──────── Verilen Metin

Diğer taraftan Alt Temsilciler Komitesine sunulan söz konusu tasarı tarihi açıdan gayri ciddi ve maddi hatalarla doludur. Gerekçeler özensiz ve “bu senatörler ne versek kabul eder” mantığı ile hazırlanmıştır. Tasarı, Başkan’ın ABD dış politikalarının, insan hakları, etnik temizlik ve ABD arşiv kayıtlarının ortaya koyduğu Ermeni soykırımı gibi konularda daha duyarlı bir şekilde yürütülmesini temin etme çağrısında bulunmaktadır. Ayrıca yine Başkan’dan 24 Nisan’ı “Ermeni Soykırımını Anma Günü” olarak ilan etmesini talep etmektedir. Bu çağrı, doğal olarak Türkiye-ABD arasındaki ilişkileri etkilemeye yöneliktir. Bu bakımdan yaptırım gücü olmamakla birlikte, Türk Amerikan ilişkilerinin dostluk ve işbirliği çerçevesinde yürütülmesine pürüz getireceği için önemlidir. Çünkü bu tasarı da önceki tasarıdan farklı olarak Türkiye Cumhuriyeti’ni soykırımdan sorumlu tutmaktadır. Halbuki bir önceki tasarının politika deklarasyonu kısmının üçüncü maddesi soykırımın Osmanlı İmparatorluğu tarafından yapıldığı ve modern Türkiye Cumhuriyeti’nin bundan sorumlu tutulamayacağı açıkça belirtiliyordu. Belki daha da önemli olan, tasarı kabul edildiği takdirde ABD’de Türk imajının çok olumsuz bir şekilde etkileneceğidir. Bu da iki ülkenin ticari ve kültürel ilişkilerinde önümüzdeki yıllarda önemli bir kambur oluşturacaktır. Bu yüzden tasarının doğruları yansıtmadığı Amerikan kamuoyuna anlatılmalıdır. Bu amaçla, tasarının maddelerindeki maddi hatalar aşağıda değerlendirilmektedir.

────────────────
──────── Verilen Satırlar

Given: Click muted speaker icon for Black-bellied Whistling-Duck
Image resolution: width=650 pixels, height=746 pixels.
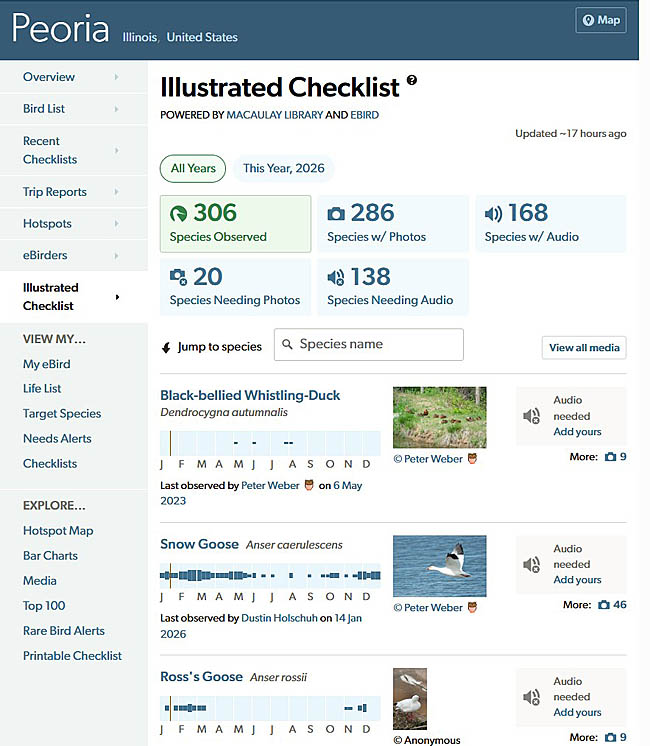Looking at the screenshot, I should [x=532, y=416].
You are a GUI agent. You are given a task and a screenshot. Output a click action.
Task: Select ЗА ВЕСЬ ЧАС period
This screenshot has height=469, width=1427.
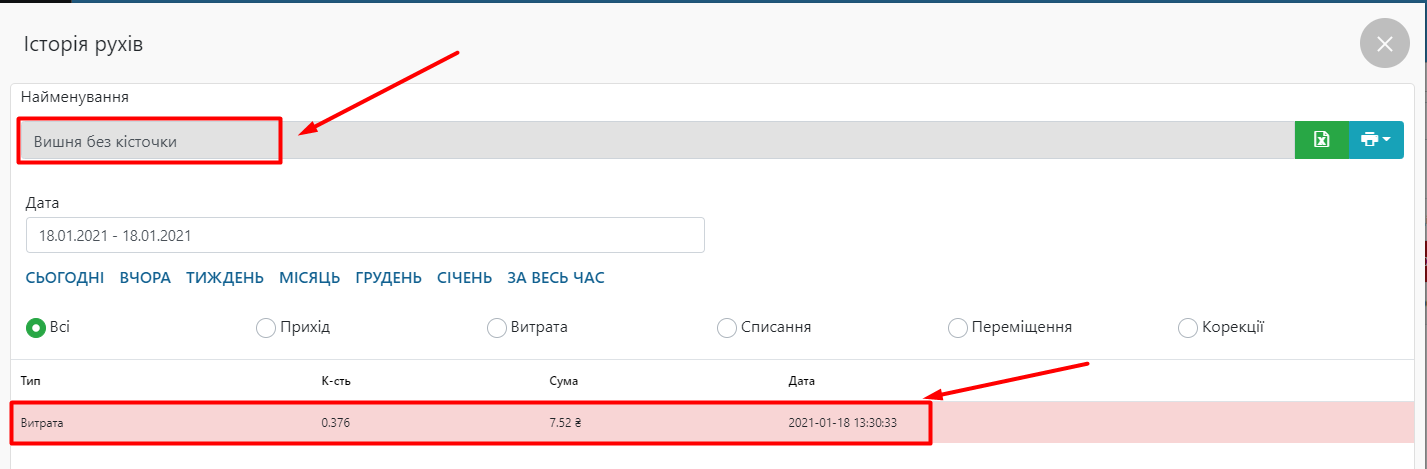pyautogui.click(x=556, y=278)
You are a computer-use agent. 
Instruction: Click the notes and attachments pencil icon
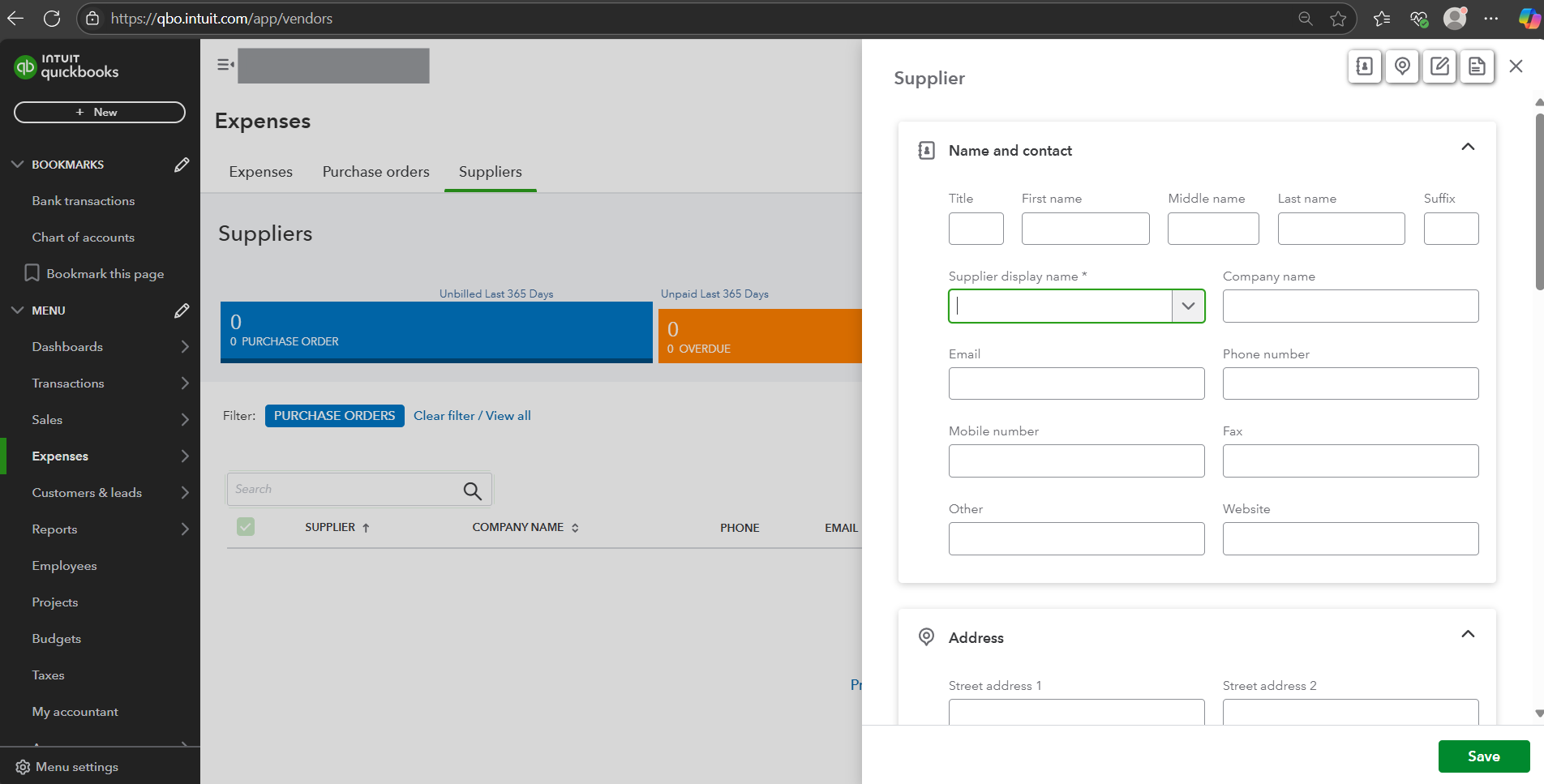pyautogui.click(x=1439, y=66)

────────────────

▶ [Yapılacak Görevler]:
[1] Tasarıyla ilgili metne göre tasarı, Başkan'dan 24 Nisan'ı hangi gün olarak ilan etmesini talep etmektedir?
[2] Tasarıyla ilgili metni son cümlesinden sonra sürdür.

▶ [Yazılı Cevaplar]:
[1] "Ermeni Soykırımını Anma Günü" olarak ilan etmesini talep etmektedir.

[2]
(1) Ermeni soykırımı, 1915’ten 1923’e kadar Osmanlı İmparatorluğu tarafından tasarlanıp uygulanmış ve yaklaşık 2,000,000 Ermeninin sınır dışı edilmesine, bunlardan 1,500,000 erkek, kadın ve çocuğun ölümüne, sağ kalan 500,000 kişinin evlerinden kovulmalarına ve böylece tarihi vatanlarındaki 2,500 senelik Ermeni varlığının yok edilmesi ile sonuçlanmıştır.

 

Bu maddede sözde soykırımın Osmanlı İmparatorluğu tarafından 1915-1923 yılında gerçekleştirildiği, 2 milyon Ermeni’nin sürgüne gönderilerek 1,5 milyon kadın, çocuk ve erkeğin ölümüne sebep olunduğu ileri sürülmektedir. Ayrıca hayatta kalan 500.000 Ermeni’nin evlerinden çıkarılmak suretiyle Anadolu’daki 2500 yıllık Ermeni varlığının sona erdirildiği iddia edilmektedir. Halbuki 1923 yılında Osmanlı Devleti artık tarih sahnesinde yoktur. Başta V. Dadrian ve pek çok diğer Ermeni araştırmacının da 1915-1916 yıllarında 1,5 milyon Ermeni’nin öldürüldüğünü ve sözde soykırımın gerçekleştiğini iddia ettiği bilinmektedir. O halde neden tarihin 1923’e kadar uzatıldığı sorusu akla gelmektedir. Muhtemelen Ermeni lobileri tarihi bu aralıklarda tutmak suretiyle, Türkiye’nin redd-i miras yoluyla cezasız kalmasının önüne geçmeyi planlamakta ve Türkiye Cumhuriyeti devletini de karalamaktadırlar.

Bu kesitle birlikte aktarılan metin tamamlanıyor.